He passed by, very close, his breath rotten, his coat giving off the reek of old tobacco. I thought at once of the reichsmarks pinned to the lining of my case and blushed, walking quickly on.

I found the address without trouble, a tired-looking tenement with strips of fabric strung up inside the windows. I set down my case and looked up at the building. The street was empty, the sun hot on my back. I was wearing my coat, as it would not fit in my case with the books I had accumulated over the summer. It was very still in this narrow street, the air close with drains and refuse. For a moment I considered returning home to my pleasant room and Mother's cooking and the teasing of my brothers. I could find work as the secretary to an MP. An image of Geoffrey at my desk appeared to me: belting away at the keys, shoving the return, a cigarette hanging from the corner of his mouth. I lifted a hand and pressed the doorbell. I heard it ring loudly inside and wondered whom I might be disturbing, whether the family was actually expecting me. I knew they were to be paid a little by Ruskin for my board and wondered whether I might already be a source of resentment, a difficult necessity, in a struggling household.

It was too late to worry about it now, the door was being drawn away from me and a head appeared low, as low as mine, and then there was a woman as small as me with a lovely oval face, hair scraped back, smiling warmly. She was in her thirties, with a wide mouth, bright teeth, green eyes with kind wrinkles at the corners.
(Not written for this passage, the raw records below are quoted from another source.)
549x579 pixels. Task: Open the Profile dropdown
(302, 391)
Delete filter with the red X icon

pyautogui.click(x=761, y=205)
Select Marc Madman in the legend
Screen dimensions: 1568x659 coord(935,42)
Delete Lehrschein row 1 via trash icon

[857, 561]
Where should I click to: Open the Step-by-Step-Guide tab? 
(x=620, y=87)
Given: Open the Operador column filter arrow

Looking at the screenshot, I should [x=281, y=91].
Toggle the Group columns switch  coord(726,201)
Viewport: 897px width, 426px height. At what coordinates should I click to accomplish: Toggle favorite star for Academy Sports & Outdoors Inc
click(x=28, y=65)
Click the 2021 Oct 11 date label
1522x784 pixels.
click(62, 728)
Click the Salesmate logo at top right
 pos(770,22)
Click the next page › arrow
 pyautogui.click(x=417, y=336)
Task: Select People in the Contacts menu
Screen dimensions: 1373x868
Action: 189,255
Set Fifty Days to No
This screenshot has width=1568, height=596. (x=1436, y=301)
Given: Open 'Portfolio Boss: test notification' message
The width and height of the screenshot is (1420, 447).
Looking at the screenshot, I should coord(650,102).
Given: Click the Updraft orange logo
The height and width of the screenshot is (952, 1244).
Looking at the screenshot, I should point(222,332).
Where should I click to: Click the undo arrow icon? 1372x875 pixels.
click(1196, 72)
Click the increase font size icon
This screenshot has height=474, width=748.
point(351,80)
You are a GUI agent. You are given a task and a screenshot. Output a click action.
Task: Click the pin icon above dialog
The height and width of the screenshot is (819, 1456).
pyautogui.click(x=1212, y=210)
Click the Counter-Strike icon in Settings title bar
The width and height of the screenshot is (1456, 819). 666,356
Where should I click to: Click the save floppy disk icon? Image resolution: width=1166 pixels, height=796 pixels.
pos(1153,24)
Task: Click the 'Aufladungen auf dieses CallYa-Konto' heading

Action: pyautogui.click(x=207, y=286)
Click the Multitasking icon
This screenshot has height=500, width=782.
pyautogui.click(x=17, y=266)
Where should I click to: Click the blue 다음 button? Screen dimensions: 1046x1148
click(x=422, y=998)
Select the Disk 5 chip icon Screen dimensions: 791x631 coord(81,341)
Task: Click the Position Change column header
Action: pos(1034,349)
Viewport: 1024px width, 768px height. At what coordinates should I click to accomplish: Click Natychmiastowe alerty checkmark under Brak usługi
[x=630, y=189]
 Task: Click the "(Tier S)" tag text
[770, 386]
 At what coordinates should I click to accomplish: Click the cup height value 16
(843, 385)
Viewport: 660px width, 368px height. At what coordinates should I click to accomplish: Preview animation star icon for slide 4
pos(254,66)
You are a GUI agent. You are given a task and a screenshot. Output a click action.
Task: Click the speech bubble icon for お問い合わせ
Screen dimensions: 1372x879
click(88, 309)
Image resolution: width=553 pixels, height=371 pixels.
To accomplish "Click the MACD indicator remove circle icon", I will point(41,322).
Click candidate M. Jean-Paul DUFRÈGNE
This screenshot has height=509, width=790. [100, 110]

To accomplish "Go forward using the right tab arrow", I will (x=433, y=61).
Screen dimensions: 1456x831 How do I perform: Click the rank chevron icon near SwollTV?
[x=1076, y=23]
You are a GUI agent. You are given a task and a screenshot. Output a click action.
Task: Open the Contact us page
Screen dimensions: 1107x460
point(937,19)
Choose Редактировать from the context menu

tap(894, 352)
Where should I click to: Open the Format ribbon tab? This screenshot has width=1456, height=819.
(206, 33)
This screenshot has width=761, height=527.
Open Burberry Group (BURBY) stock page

What a thing it is to be in another country, reliant on strangers, and for one of them to be pleased to see you. And what might have become of such people? Those apartments are not standing now. The entire street was demolished by British bombs during the war.

The woman reached a hand around the door and took my wrist, gave it a little tug. ‘Fräulein Jacob?'

‘
Meinen Koffer
,' I said. Extricating myself from her gentle grip, I retreated onto the bright step for my suitcase. She waited for me, smiling in the dim light, hands folded in front of her apron. ‘
Kommen
sie bitte
.' She led me down half a flight of stone stairs where it was darker still and the cold of the stone even in summer pressed itself against the soles of my shoes.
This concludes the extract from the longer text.